April 23, 2092
Judson was awakened by the deep voice of his phone: “Judson, your mother is calling.”
At first irritated, he responded, “Oh great!”
The phone spoke again, “Do you want me to take a message?”
Then Judson remembered what was happening – his grandfather, Papa, in the hospice facility. “No, I’ll talk to her.”
Papa was very ill, not expected to recover. Could this be that call?
No, it wasn’t. But the dying man was asking for Judson. He told his mother he would get there as soon as he could.
After showering, dressing, and eating a breakfast of Quiknute and coffee, Judson left his apartment and went to the parking garage. He entered his vehicle and gave driving instructions: “Comfort Hospice, south parking.” He relaxed in the seat and drank his coffee and waited to arrive at his destination.
Of course he thought about his grandfather. One hundred years old. Judson and Papa had always been close. Judson respected him – didn’t always understand him – but definitely respected him. More, deeper than that – loved him. And he had no doubt Papa loved Judson.
Arriving at the hospice, Judson went directly and quickly to the familiar room. His mother met him at the door and nudged him back into the hallway.
She said, “Judson, he’s got something on his mind. I don’t know what, but he wants to talk to you alone. Maybe he’s getting ready to pass.”
Curious and dreading, Judson re-entered the room and went to his grandfather’s bedside. His eyes were closed but he was probably awake. Judson lay his hand on the old man’s arm.
“Papa,” he said gently, “Papa, it’s me. You awake?”

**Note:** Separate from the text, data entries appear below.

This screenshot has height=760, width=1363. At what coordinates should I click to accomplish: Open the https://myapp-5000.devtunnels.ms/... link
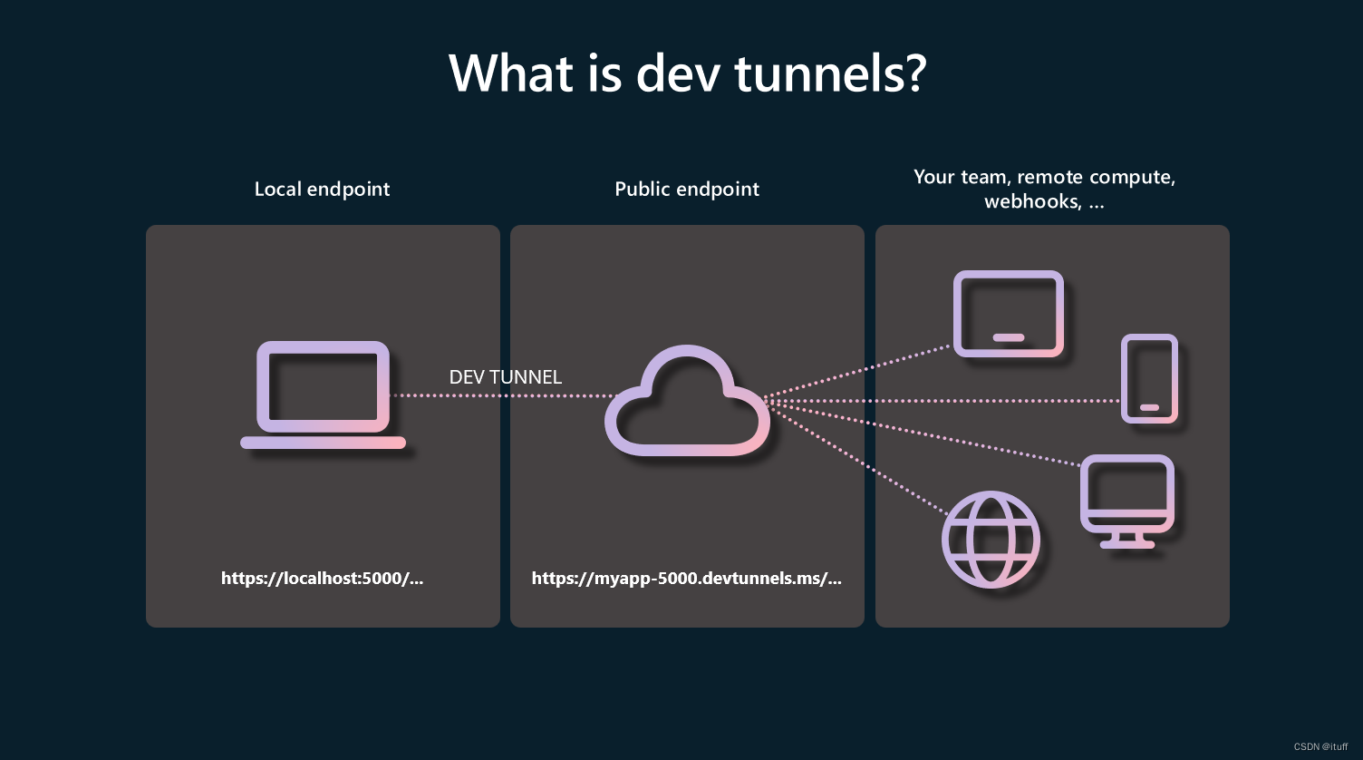(x=687, y=579)
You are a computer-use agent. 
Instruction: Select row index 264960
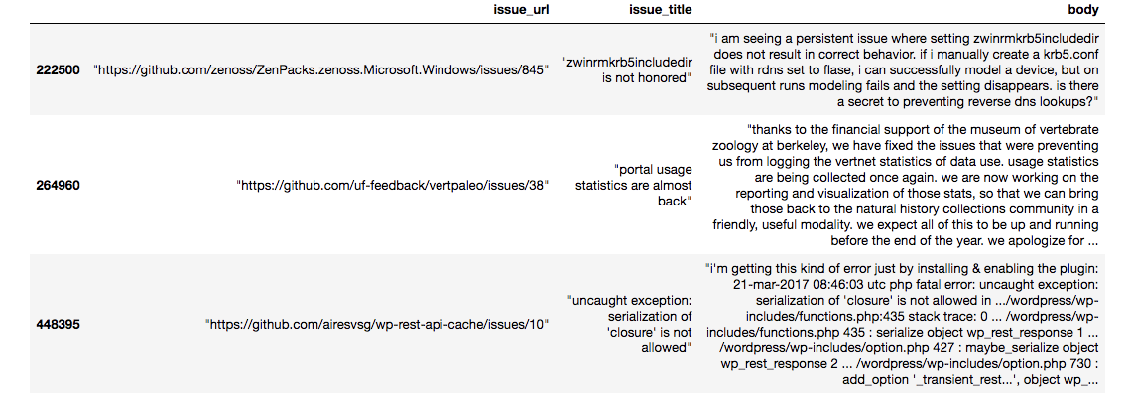[58, 185]
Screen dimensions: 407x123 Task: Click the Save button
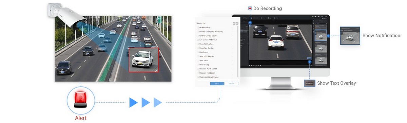(217, 83)
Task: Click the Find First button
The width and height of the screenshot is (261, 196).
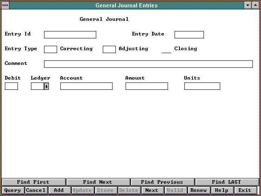Action: [33, 182]
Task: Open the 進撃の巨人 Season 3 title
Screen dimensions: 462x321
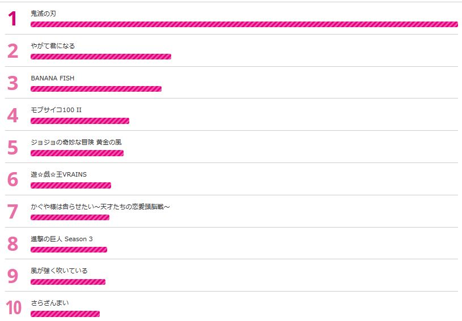Action: [61, 239]
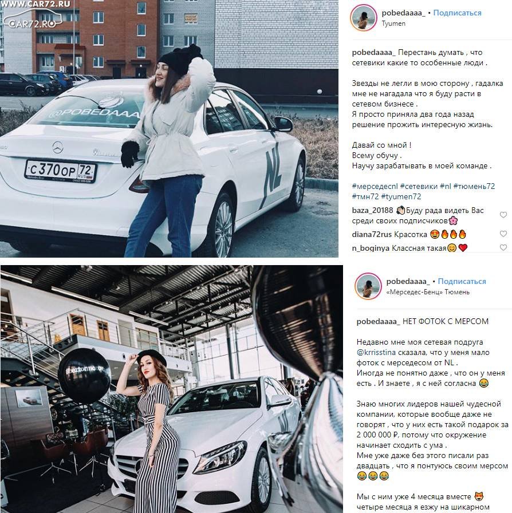Open commenter diana72rus profile
Screen dimensions: 512x513
(372, 234)
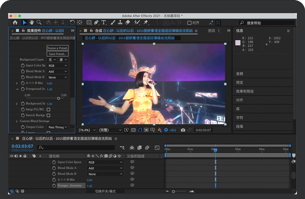Click the Save Preset button
The height and width of the screenshot is (199, 305).
click(58, 54)
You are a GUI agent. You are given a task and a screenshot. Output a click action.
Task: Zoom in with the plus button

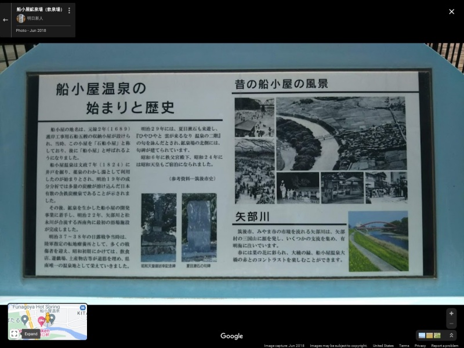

Papa opened his eyes, formed a weak smile, and quietly spoke: “Glad to see ya, Judboy.” The nickname he had called his oldest grandson since he was an infant.
Judson smiled, “Hey, old boy, how you feeling?”
“Oh, not too bad. Won’t have to put up with this much longer, though.”
“Mom said you want to talk about something. I’m listening.”
“Judboy, I want you to get me some coffee.”
“Coffee? Okay. Now?”
“Yeah,” the dying man answered.
“Be right back.”
Judson left the room and found the snack station. He wasn’t sure how much coffee to get so he chose the largest serving available and instructed the beverage kiosk to dispense the Grande Coffee. The machine door opened and a gray colored 6-ounce cup appeared then was filled with the transparent tan liquid. The kiosk spoke in a soothing high-pitched voice: “Enjoy your coffee, Judson. It meets all standards set by the US Food and Drug Administration and the Cultural Approval Institute.”
Judson chose the same for himself and carried the two room-temperature drinks to his grandfather’s room. He handed a cup to Papa. The old man looked at the coffee and handed it back to Judson.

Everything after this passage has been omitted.